Tunisia: People Power Succeeds Without Western Backing
CAIRO - These are scenes Western powers would have loved to see in Iran - thousands of young people braving live bullets and forcing an autocratic ruler out of the country. But it is in the North African nation Tunisia where an uprising forced the Western-backed autocratic President Zine el Abidine Ben Ali to flee the country.
Western powers remain incredulous. France, the real power broker in the Franco North African nation, was giving Ben Ali tacit support until an hour before he fled Friday.
The French Foreign Ministry said it "backs" the measures announced by Ben Ali by way of overtures to the protestors, but asked for more freedoms. In effect France ignored the movement's demand for Ben Ali to go, and addressed Ben Ali as the legitimate leader.
The United States was clearly far more busy with the collapse of the government in Lebanon, a country critical to the main U.S. ally in the region, Israel, after the Lebanese opposition withdrew their minister from the coalition government.

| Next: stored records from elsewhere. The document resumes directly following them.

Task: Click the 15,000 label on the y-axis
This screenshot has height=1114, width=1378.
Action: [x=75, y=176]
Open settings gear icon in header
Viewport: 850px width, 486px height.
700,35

Most of the reaction from other Western powers has been that they are "concerned" about the events and that they want their citizens there pulled out, and others warned against travel to Tunisia.
To date, at least 100 people have been killed, hundreds injured and millions of dollars in losses reported.
Ben Ali ruled the country since 1987. Like many other Western-backed Arab rulers, he ruled with an iron fist, leading to massive human rights abuses, widespread corruption and lack of democracy.
When a young street hawker named Mohammed Bouazizi set himself on fire in mid-December to protest unemployment and corruption in the central town Sidi Buzeid, Western capitals didn't react. Ben Ali, it was assumed, was sure to crush the protests that followed in no time.
Looking his confident self, Ben Ali initially refused almost all of the demands of the protesters in the town and its neighboring cities. But the protests continued unabated across most of Tunisia.
On Thursday night, Ben Ali stood shaken as he talked to his people through TV cameras. Appealing for "understanding" from the people he ruled for more than 23 years and asking for a new page, he promised to end orders to shoot at demonstrators.
It did not stop people. Thousands marched Friday afternoon to the interior ministry, the symbol of decades-long brutality.
"We want bread, and water and no Ben Ali", hand-written signs said, as seen in videos leaked online by activists during the protests.
The aerial views in Tunisia on Friday were reminiscent of Iran of 1979, when thousands marched to topple another Western-supported dictator, the Shah of Iran, and at a much faster pace.
Now Western powers led by the United States have invested millions of dollars in both covert and overt operations to bring the assertive, and occasionally anti-Western regime in Iran to its knees, and bring "regime change".
Western powers would have like people power to succeed in Iran rather than Tunisia. The last strong people movement in Iran was the Green Movement against the disputed presidential elections in 2009. But the movement could not topple the regime.
People in Tunisia had no such support from the West. Internet bloggers had hoped someone would come to their aid.
Blogger Sami Ben Gharbia wrote: "Sidi Bouzid discredited The West. U want regime change in Iran and not in #Tunisa? Well, we will democratize to #tunisia 1st, by ourselves!"
Fortunately for the protesters, the West cannot take credit for the revolution that forced concessions from Ben Ali almost on an hourly basis towards the end, and then threw him out.
Last week, President Ben Ali fired three members of his cabinet. On Wednesday, he called in the army to protect the capital city and important government buildings.
On Thursday, he fired top aides including the interior minister who had ordered the shoot-to-kill policy during the protests; a policy that initially led to the death of at least 60 people.
In his last attempts to hang on to power, Ben Ali ordered a night curfew. But online videos continued to show clashes with the police on Friday and scenes of widespread protests. Mega-stores with French-sounding names were shut down.
Many streets were deserted and shopping areas visibly empty. Only police forces in riot gear and angry demonstrators, most of them young people, were to be seen.
On Friday afternoon, Ben Ali dissolved the cabinet and parliament, and ordered early elections within six months. A couple of hours later, he imposed emergency law in the country. But another two hours later, Arab TV stations reported he had fled the country.